The Campus Sexual Violence Elimination Act, which was included in the VAWA, aims to establish transparency, accountability, education and collaboration on college campuses and universities.

San Diego State sociology sophomore and vice president of Andrea O’Donnell Womyn’s Outreach Association Kaia Los Huertos said she believes the SaVE Act recognizes the prevalence of sexual assaults and the need for this kind of policy.

“It provides a comprehensive look at sexual violence on campuses, and while it may not be the end-all-be-all to sexual violence, it provides the kind of programming that could begin the end,” Los Huertos said.

Universities will be required to include incidents of domestic violence, dating violence, sexual assault and stalking in annual campus crime statistic reports.

Since 2007, 59 rape incidents were reported at San Diego State. The SDSU Police Department’s annual reports don’t specify the types of “assaults.”

SaVE Act requires colleges to inform students of their rights and options. Victims will also be given the right to change academic, living, transportation or working situations to avoid a hostile environment.

Schools must also provide prevention and awareness programs for all incoming students and new employees, along with bystander intervention strategies.

“Education and awareness is a huge aspect of being able to fight any kind of problem,” Los Huertos said. “And this kind of action is an incredible help to victims’ lives and can provide them with a change that may save them from trauma.”

To enforce SaVE, the U.S. department of Justice, Education, and Health and Human Services will collaborate to determine the best practices for preventing and responding to sexual violence.

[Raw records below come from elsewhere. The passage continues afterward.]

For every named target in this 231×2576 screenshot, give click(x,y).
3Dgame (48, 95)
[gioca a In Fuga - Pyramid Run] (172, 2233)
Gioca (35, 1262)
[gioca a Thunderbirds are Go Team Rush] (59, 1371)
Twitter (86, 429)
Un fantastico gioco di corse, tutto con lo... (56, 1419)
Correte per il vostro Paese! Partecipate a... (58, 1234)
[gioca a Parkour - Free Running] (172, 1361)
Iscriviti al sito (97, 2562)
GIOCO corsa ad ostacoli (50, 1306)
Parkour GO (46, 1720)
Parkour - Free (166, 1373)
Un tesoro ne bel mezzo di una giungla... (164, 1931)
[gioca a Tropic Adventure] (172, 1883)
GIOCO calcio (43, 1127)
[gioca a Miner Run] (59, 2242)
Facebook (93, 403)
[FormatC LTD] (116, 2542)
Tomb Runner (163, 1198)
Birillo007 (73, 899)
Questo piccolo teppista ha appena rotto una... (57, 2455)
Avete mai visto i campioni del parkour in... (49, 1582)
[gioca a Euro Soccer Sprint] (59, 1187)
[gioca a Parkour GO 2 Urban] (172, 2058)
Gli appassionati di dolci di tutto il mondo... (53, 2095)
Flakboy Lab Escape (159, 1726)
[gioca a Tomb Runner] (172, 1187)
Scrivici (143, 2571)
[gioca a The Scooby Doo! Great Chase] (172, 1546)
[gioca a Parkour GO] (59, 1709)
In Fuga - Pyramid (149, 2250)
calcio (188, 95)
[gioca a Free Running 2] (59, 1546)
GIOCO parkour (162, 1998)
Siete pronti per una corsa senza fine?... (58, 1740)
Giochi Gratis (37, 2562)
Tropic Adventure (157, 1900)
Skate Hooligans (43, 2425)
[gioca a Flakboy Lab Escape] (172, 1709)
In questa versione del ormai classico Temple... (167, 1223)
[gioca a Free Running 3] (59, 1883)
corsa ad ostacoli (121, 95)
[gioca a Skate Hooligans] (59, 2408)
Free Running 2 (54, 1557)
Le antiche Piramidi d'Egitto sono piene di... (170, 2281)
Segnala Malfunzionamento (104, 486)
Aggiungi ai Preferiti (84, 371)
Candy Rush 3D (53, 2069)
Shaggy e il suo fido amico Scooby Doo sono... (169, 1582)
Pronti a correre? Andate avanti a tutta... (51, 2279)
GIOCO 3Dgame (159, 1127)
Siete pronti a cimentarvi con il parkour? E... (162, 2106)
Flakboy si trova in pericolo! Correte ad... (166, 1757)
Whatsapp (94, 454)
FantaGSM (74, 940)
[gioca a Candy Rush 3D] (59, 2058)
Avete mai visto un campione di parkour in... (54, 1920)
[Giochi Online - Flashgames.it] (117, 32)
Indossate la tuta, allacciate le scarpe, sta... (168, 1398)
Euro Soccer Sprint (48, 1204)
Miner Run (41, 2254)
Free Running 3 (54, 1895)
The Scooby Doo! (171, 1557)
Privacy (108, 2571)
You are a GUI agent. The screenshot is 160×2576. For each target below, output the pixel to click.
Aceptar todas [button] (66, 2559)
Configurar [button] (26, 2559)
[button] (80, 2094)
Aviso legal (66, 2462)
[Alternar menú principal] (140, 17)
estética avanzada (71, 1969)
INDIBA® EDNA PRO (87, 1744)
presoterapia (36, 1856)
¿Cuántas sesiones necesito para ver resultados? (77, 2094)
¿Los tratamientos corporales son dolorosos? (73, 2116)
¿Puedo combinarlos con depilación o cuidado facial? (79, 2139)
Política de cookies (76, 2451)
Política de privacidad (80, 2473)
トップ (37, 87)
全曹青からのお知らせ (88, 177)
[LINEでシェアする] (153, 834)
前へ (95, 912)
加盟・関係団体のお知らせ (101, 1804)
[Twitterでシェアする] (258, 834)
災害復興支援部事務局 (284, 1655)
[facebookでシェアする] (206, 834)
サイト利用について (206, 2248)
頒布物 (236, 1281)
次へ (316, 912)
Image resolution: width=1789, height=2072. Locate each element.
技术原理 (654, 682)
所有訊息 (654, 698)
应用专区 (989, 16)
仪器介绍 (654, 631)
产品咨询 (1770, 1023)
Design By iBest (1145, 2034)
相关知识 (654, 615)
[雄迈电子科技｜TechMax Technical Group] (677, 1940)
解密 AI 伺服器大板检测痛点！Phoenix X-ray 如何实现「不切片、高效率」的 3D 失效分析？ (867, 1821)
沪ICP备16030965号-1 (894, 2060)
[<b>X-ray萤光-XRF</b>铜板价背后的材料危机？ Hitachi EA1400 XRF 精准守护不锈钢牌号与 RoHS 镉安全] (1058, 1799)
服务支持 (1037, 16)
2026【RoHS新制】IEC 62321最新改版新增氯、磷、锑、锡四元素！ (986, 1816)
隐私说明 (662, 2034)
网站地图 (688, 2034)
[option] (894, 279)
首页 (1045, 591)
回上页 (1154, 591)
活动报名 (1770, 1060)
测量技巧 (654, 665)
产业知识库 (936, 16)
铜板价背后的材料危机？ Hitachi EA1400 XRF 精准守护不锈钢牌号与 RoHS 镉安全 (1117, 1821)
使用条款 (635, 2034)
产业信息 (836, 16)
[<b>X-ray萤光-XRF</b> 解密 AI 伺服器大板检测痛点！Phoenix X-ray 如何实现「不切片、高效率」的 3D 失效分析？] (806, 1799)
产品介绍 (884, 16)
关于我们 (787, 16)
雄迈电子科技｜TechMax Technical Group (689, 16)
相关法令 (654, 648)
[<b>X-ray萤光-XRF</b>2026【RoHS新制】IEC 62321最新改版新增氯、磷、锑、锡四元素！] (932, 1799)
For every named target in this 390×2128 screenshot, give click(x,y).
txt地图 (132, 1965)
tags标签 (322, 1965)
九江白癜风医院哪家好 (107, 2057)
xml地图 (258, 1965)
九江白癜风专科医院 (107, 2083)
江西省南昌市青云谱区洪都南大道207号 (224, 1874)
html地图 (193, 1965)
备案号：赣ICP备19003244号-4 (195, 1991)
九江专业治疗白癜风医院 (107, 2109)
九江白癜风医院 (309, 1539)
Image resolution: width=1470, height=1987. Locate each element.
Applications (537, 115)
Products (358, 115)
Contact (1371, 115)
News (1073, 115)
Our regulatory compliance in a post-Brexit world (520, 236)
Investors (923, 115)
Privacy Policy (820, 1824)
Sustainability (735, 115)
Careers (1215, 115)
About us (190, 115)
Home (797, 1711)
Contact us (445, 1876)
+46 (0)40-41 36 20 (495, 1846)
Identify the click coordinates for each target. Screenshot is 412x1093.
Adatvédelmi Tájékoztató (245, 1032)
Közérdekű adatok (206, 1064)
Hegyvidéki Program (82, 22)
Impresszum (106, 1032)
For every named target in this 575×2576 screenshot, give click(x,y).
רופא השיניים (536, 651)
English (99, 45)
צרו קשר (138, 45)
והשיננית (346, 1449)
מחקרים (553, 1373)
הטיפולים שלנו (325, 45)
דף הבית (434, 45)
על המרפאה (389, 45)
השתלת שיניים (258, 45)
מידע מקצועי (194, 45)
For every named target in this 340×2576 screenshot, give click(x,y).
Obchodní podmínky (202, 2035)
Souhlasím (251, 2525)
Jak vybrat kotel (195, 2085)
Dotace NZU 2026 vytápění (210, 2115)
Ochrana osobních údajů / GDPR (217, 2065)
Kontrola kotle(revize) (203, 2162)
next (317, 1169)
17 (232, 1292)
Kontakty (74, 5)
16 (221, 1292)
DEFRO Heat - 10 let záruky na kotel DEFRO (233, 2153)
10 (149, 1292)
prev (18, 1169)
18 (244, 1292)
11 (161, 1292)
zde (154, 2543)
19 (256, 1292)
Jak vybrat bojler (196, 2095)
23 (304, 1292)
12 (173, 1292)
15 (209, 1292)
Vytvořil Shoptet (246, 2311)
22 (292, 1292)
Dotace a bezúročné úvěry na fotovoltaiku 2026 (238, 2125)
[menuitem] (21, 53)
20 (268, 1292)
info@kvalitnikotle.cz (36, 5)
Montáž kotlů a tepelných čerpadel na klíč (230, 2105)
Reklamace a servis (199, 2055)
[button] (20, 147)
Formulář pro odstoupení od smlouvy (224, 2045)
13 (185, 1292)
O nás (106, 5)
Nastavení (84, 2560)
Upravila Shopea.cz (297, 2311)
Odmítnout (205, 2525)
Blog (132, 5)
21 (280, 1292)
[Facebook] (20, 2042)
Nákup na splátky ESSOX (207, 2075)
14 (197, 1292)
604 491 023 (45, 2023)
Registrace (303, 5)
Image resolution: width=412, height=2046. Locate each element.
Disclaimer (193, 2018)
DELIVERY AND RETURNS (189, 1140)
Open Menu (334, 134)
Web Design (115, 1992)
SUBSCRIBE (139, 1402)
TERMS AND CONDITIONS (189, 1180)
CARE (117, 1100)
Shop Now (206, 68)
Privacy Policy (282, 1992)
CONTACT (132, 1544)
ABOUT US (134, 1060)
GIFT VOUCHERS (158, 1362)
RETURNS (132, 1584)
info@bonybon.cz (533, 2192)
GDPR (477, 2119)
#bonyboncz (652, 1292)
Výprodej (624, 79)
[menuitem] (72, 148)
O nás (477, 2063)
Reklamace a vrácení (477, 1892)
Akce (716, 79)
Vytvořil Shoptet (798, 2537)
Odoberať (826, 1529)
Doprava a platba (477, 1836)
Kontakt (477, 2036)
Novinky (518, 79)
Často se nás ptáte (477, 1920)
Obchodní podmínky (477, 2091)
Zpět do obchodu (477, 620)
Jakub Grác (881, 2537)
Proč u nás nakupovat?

SDSU currently offers Rape Aggressive Defense System courses, which teaches women self-defense techniques and martial arts tactics. The class is free for SDSU students, although a $14.99 “R.A.D. Program Manual” is required.

“Many times, victims are shushed instead of encouraged to report and get help; it is extremely important that rape and violence is spoken about, so that it may be ceased,” Los Huertos added. “The SaVE Act has the ability to change these aspects of SDSU life and I hope it serves to improve our community further.”

Andrea O’Donnell, after whom WOA was named, is among the many women who have lost their lives to sexual violence. She was trained in self-defense, a top student leader in women studies and part of the predecessor organization to WOA.

“It does not matter who you are or what you’ve done, but sexual violence can happen to you,” Los Huertos said.

The law will take effect during the 2014-15 school year.